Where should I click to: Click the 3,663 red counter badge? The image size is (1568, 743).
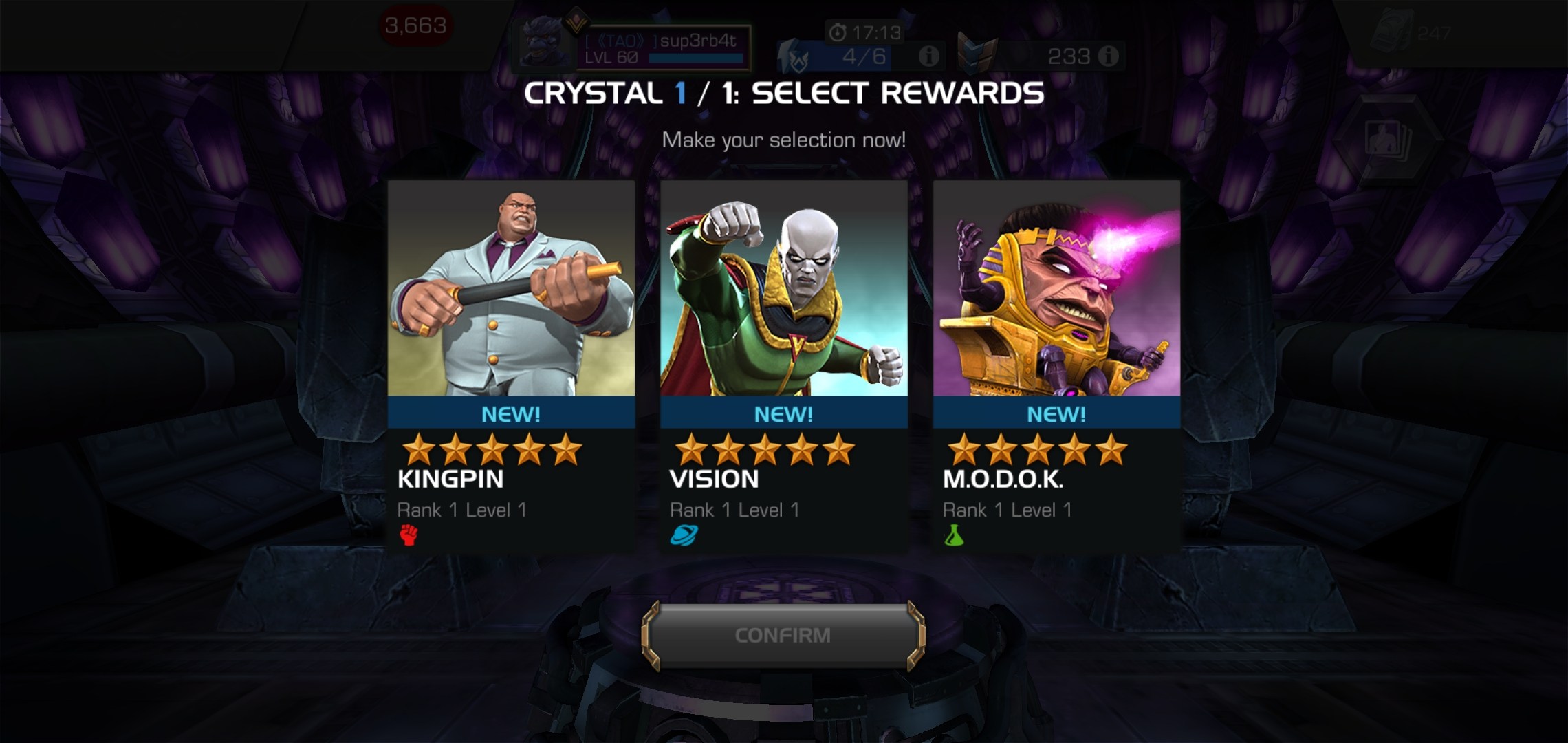(415, 26)
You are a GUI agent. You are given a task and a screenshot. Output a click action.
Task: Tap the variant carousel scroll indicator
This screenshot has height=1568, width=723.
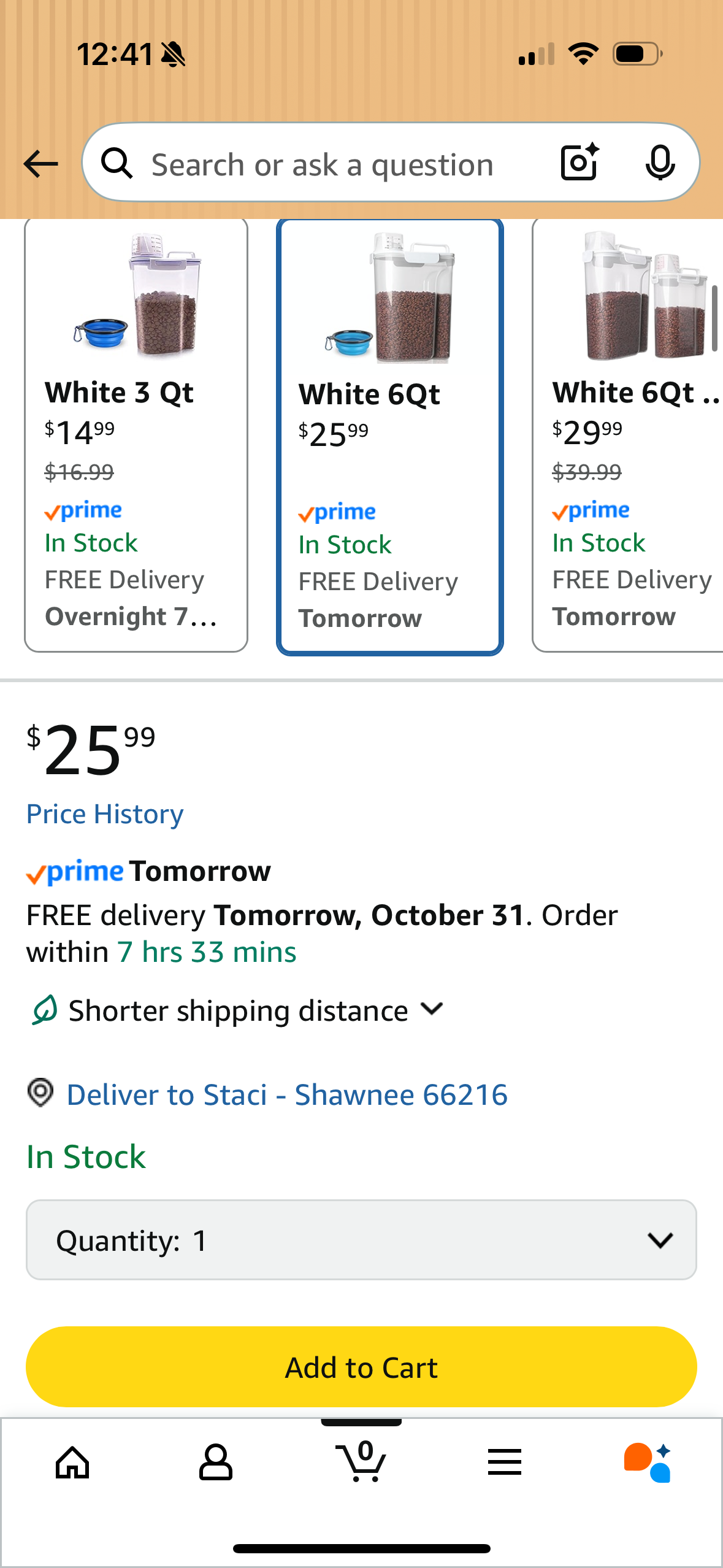[x=714, y=318]
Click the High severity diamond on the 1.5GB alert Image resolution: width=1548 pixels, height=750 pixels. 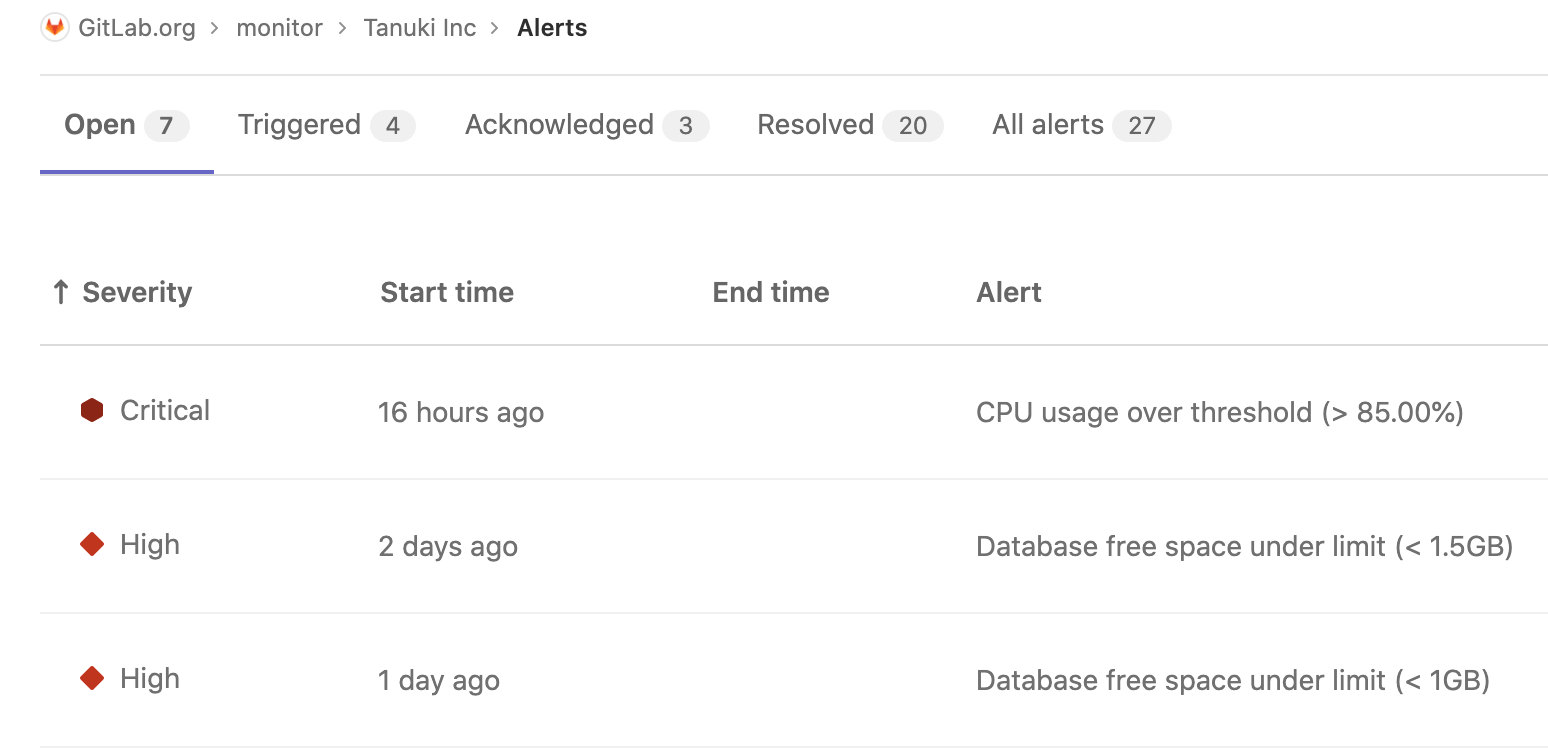(91, 544)
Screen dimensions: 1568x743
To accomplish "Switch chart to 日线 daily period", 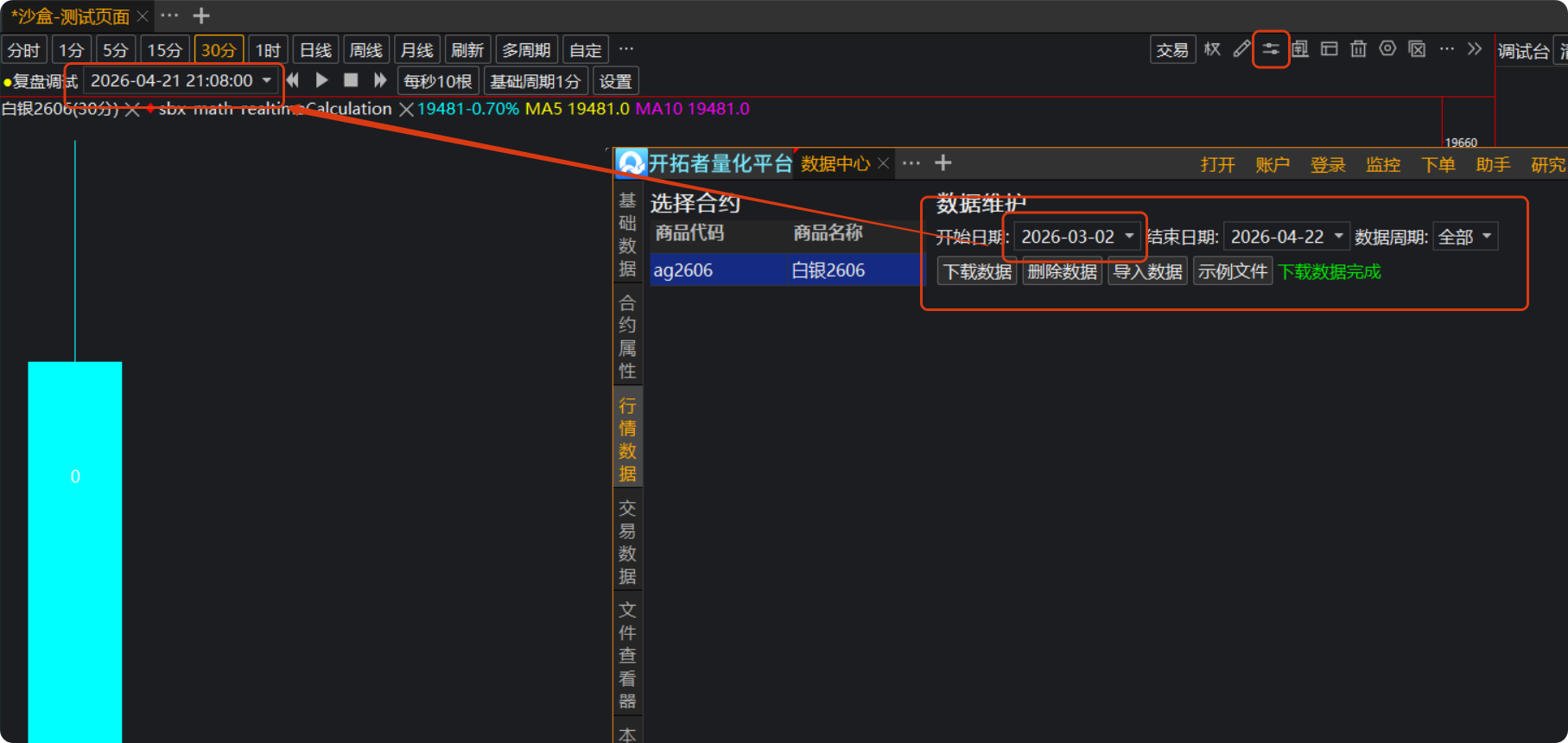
....
### Description of the task
Reproduce exactly, and only, the lines from the one containing "Screen dimensions: 1568x743" through the last line of the records above, both included, leaving out any pictures.

### Response
Screen dimensions: 1568x743
To accomplish "Switch chart to 日线 daily period", 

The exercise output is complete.